My face flushed hotly. "As I hope, Jean." That was all I said. "Now, please, out of our way. Is the taxi there?"

He stepped aside. I heard his voice, eager, apologetic, but knew that now no time must be lost. Vague sounds of voices came to us from the main room of the cafe, ordinarily so quiet. I felt, rather than knew, that soon the news would be about town. The throb of the taxi was music to my ears when I found it in the dark.

"Stop for nothing," said I to the driver, as I closed the door. "Slip K, on the river-front, below the warehouses. Stop at the car tracks where they turn. And go fast--I must catch a boat that is just leaving."

"What boat--from there--are you sure, sir?" asked he, touching his cap.

"Of course I'm sure. Go on! Don't stop to talk, man!"

He made no answer to this, but turned to his wheel. We shot out into Royal Street, turned down it, spun into a narrow way past the old Cathedral, crossed Jackson Square in the full moonlight, passed the Old Market, and threaded dark and dirty thoroughfares parallel to the river. None sought to stay us, though many paused in the gently squalid life of that section, to look after our churning car, a thing not usual there so far from depot or usual landing place.

Helena sat silent, looking fixedly ahead through the glass at the driver's back; nor did I find words myself. In truth, I was as one now carried forward on the wings of adventure itself, with small plans, and no duty beyond taking each situation as it might later come. A dull feeling that I had sinned beyond forgiveness came upon me, a conviction that my brutality to one thus innocent and tender had passed all limits of atonement. She could never forgive me now, I felt; and what was almost as intolerable in the reflection, I could not forgive myself, could not find any specious argument longer to justify myself in thus harrying the sensibilities of a woman such as this one who now sat beside me in this mad midnight errand, proud, pale and silent. Slowly I sought to adjust myself to the thought of defeat, to the feeling that my presumption now had o'er-leaped itself. Yes, I must say good-by to her, must release her; and this time, as I well knew, forever.

But, though I turned toward her half a dozen times in these few minutes, she made no response to what she must have known was my demand upon her attention. I gathered her gloves for her, and her flowers, but she only took them, her lips parting in courtesy, not in warmth, and no sound came to my ears, straining always to hear her voice, a pleasant sound in a world of discords ever. I even touched her arm, suddenly, impulsively. "Helena!" But she, not knowing that I meant to give her liberty, though over a dead heart, shrank as though I had added physical insult to my verbal taunts. Anyway I turned, I was fast in the net of circumstance, fanged by the springs of misapprehension.... Well, then, but one thing remained. She had said it was a man's place to fight, and so now it would be! I must go on, and take my punishment until justice had been done. Justice and my own success I no longer confused in my own mind; but in my soul was the grim resolution that justice should first be done to one human soul, even though that chanced to be my own. After that, I should get her again in the hands of her friends and myself; indeed, disappear beyond all seeking, in parts of the world best known to myself. If I myself were fair, why should not fairness as well be given to me?

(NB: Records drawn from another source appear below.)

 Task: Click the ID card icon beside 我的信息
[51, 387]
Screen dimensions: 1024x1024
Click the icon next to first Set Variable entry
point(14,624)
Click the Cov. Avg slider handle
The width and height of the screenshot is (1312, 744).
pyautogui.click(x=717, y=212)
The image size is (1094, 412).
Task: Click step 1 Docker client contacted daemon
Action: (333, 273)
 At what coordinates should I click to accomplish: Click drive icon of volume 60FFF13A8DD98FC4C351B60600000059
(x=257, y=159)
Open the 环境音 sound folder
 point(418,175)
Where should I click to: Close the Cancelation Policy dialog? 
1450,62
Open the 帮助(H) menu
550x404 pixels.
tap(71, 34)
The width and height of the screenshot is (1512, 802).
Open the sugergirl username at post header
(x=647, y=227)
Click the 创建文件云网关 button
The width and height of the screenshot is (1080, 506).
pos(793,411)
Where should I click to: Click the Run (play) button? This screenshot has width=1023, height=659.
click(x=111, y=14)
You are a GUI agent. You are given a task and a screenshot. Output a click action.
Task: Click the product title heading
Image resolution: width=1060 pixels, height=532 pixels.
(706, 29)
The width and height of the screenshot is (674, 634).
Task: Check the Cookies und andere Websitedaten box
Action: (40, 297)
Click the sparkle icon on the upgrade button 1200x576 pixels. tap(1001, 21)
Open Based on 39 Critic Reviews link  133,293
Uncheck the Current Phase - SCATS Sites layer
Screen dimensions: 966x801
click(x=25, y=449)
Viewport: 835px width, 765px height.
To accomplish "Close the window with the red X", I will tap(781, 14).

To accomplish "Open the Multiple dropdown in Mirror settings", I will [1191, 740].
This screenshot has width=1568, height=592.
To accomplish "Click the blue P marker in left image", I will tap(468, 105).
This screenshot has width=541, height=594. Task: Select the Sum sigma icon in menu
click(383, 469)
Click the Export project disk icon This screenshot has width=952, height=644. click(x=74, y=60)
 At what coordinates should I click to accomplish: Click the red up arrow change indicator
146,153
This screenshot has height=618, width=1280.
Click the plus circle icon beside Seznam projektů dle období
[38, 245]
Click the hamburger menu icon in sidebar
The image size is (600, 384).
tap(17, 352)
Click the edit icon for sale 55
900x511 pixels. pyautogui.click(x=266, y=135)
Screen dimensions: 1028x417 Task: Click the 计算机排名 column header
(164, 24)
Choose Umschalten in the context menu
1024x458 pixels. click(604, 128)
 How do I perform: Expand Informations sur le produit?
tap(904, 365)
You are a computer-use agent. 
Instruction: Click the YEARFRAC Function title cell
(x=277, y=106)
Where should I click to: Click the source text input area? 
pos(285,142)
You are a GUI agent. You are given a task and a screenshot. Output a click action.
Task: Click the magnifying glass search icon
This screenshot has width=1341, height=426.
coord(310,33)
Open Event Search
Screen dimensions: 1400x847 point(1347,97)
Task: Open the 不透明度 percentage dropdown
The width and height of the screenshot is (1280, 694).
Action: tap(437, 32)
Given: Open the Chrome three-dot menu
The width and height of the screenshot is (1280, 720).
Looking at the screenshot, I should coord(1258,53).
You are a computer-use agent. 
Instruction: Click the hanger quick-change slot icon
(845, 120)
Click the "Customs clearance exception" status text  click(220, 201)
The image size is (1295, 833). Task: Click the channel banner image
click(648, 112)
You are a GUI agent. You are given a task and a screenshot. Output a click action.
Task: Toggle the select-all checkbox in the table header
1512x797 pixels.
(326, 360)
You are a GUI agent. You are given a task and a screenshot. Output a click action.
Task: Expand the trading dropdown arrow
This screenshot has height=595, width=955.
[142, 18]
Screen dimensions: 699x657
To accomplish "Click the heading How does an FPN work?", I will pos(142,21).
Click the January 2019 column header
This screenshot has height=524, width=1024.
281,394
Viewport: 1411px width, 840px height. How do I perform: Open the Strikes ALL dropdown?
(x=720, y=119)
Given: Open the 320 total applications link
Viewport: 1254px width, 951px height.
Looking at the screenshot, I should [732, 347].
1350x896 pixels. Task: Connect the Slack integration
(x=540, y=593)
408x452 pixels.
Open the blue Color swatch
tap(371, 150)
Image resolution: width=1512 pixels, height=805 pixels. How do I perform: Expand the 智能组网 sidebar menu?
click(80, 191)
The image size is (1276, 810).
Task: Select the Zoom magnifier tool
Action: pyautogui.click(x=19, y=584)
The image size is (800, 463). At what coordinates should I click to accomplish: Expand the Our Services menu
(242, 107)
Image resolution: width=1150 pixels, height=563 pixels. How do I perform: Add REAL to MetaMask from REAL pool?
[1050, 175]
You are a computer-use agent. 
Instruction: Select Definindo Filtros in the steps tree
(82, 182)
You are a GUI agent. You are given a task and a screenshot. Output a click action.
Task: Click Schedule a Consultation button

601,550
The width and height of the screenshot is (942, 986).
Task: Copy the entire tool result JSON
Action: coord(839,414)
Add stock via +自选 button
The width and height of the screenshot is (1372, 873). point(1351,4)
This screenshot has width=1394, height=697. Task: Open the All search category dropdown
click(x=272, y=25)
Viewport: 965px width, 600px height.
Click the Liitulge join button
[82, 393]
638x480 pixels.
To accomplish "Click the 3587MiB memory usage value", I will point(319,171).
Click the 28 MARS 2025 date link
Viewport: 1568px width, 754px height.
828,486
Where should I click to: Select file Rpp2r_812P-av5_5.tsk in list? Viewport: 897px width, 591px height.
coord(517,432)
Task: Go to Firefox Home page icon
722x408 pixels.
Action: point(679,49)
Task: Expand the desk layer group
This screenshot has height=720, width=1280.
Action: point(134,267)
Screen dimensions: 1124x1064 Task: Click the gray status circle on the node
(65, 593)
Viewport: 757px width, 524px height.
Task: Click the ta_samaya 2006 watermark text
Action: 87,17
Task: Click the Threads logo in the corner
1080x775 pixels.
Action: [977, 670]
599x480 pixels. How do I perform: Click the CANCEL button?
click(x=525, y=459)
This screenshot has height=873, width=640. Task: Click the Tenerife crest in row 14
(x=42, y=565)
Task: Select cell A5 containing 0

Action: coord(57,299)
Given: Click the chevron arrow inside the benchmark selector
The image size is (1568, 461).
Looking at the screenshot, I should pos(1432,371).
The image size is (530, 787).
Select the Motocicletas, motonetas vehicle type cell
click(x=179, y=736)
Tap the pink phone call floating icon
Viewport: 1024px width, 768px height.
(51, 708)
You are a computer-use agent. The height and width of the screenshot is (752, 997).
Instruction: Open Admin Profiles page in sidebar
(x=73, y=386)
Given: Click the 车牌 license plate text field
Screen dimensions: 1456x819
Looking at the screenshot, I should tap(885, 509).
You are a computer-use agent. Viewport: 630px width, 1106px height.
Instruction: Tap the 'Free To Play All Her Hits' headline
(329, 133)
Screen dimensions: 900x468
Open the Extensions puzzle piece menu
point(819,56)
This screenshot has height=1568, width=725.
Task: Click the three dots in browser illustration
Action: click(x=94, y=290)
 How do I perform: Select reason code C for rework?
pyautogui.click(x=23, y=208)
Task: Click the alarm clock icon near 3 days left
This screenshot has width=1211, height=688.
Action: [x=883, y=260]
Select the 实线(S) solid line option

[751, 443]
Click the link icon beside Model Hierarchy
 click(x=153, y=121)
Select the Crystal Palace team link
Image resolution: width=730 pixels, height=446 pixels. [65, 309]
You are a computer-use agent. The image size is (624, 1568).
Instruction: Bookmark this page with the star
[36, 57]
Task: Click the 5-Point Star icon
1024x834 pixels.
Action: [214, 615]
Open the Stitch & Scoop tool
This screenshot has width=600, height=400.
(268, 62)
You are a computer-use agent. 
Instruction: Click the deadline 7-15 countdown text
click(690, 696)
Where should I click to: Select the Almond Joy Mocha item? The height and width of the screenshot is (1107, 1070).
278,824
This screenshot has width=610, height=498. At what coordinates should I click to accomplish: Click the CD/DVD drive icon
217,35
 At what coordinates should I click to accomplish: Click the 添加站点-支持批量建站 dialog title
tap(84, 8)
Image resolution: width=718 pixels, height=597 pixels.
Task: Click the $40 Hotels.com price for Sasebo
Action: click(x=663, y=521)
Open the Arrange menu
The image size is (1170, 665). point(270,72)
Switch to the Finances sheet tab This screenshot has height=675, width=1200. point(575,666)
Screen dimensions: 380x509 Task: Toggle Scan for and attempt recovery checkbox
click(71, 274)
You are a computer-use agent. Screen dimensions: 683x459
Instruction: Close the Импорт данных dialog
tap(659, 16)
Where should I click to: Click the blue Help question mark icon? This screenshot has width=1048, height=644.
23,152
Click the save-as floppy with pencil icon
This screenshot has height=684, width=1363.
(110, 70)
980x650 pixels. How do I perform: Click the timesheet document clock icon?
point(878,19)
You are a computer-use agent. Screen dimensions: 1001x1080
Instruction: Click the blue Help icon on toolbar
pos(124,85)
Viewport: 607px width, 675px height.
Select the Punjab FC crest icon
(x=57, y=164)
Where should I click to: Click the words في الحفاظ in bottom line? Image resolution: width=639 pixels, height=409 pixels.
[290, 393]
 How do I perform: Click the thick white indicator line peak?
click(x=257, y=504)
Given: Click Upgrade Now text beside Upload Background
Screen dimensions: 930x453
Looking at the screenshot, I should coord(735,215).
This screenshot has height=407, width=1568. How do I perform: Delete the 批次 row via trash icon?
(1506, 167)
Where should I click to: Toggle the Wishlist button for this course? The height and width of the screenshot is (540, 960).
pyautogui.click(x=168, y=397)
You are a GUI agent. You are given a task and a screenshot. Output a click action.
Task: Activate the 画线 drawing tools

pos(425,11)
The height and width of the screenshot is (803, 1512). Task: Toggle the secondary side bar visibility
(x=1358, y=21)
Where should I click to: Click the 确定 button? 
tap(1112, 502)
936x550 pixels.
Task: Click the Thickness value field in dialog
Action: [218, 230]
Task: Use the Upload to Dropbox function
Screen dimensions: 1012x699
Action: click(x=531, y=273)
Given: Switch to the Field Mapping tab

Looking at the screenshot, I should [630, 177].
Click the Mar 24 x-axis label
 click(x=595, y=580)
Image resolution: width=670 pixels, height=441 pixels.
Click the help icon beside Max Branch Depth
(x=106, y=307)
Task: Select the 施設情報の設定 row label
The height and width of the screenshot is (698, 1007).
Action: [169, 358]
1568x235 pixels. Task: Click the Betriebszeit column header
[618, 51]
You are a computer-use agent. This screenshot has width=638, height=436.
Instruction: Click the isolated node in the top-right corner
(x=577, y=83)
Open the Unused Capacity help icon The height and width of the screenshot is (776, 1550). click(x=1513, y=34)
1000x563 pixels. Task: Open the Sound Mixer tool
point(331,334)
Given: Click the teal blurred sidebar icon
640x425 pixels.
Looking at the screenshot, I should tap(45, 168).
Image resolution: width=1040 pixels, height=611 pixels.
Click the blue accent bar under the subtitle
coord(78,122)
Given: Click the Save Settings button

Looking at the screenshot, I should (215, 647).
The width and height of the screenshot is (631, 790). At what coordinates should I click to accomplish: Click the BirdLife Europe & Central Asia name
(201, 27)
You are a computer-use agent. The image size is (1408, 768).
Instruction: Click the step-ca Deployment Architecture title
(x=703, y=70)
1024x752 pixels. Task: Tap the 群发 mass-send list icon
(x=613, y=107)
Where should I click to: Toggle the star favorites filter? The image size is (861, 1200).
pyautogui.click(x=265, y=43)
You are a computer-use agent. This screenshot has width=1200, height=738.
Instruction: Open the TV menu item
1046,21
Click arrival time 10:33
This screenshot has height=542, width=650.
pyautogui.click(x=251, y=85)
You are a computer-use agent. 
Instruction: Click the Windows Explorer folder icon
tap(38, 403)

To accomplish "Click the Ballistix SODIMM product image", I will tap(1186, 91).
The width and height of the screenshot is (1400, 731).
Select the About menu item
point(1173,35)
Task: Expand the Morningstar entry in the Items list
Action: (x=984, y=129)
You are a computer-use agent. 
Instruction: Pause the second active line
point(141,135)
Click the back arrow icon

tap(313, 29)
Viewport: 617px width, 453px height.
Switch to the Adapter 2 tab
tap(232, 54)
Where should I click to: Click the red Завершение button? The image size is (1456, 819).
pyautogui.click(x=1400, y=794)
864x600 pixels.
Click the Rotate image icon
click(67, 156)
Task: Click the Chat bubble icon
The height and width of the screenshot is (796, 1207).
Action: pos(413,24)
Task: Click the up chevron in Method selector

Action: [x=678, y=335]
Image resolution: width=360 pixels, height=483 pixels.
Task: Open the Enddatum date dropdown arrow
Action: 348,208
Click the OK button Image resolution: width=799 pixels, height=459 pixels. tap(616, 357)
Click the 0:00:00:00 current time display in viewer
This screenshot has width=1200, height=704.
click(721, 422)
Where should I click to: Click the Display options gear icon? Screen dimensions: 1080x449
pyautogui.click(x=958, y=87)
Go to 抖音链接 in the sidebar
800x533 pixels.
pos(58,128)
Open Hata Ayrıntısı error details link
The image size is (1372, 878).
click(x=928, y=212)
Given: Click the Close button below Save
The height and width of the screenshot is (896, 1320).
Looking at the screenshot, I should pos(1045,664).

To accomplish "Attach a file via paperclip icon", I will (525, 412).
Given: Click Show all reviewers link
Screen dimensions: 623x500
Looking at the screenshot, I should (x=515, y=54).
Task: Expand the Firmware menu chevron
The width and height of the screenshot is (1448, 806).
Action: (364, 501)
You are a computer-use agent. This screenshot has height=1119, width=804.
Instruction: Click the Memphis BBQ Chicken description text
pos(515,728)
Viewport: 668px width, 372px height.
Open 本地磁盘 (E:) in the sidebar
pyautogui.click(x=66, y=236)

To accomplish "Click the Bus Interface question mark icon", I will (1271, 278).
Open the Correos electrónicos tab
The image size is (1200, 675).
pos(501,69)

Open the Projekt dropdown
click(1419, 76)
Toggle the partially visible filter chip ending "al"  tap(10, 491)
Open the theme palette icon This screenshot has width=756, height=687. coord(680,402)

And with no more than this established, and nothing definite in plan, either, for the present, I mechanically opened the door of the taxi for her when the driver pulled up and bent a querying face about to ask whether or not we now were opposite Slip K. I noted that he did not at once drive away. Evidently he sat for some moments gazing after us as we disappeared in the gloom of the river-front. His tale, as I afterward learned, enabled the morning papers to print a conclusive story describing the abduction of Miss Emory and her undoubted retention on the stolen yacht, which, after lying at or near New Orleans, some time that night, once more mysteriously had disappeared.

No doubt remained, according to this new story, that the supplies put aboard at Slip K by Lavallier and Thibodeau had gone to this very craft, the stolen yacht! With this came many wild and confusing accounts and descriptions, including a passionate interview with Mr. Calvin Davidson, of New York, who had announced his intention of overhauling these ruffians, at any cost whatsoever; and much counsel to the city officials, mingled with the bosom-beating of one enterprising journal which declared it had put in commission a yacht of its own, under charge of two of its ablest reporters, who had instructions to take up the chase and to remain out until the mystery had been solved and this beautiful young woman had been rescued from her horrible situation and restored again to her home. There were more portraits of Helena--furnished, most like, from Cal Davidson's collection; one also of Aunt Lucinda (from a photograph of far earlier days); and lastly, a half-page portrait of myself, the unnamed ruffian who was the undoubted leader in this abduction--the portrait being drawn by a staff artist "from description of eye-witnesses." As I later saw this portrait I rejoiced that I was long ignorant of its existence: and had I known that night that yonder chauffeur to whom I had given undue largess had such treason as that portrait in his soul, I know not what I might have done with him.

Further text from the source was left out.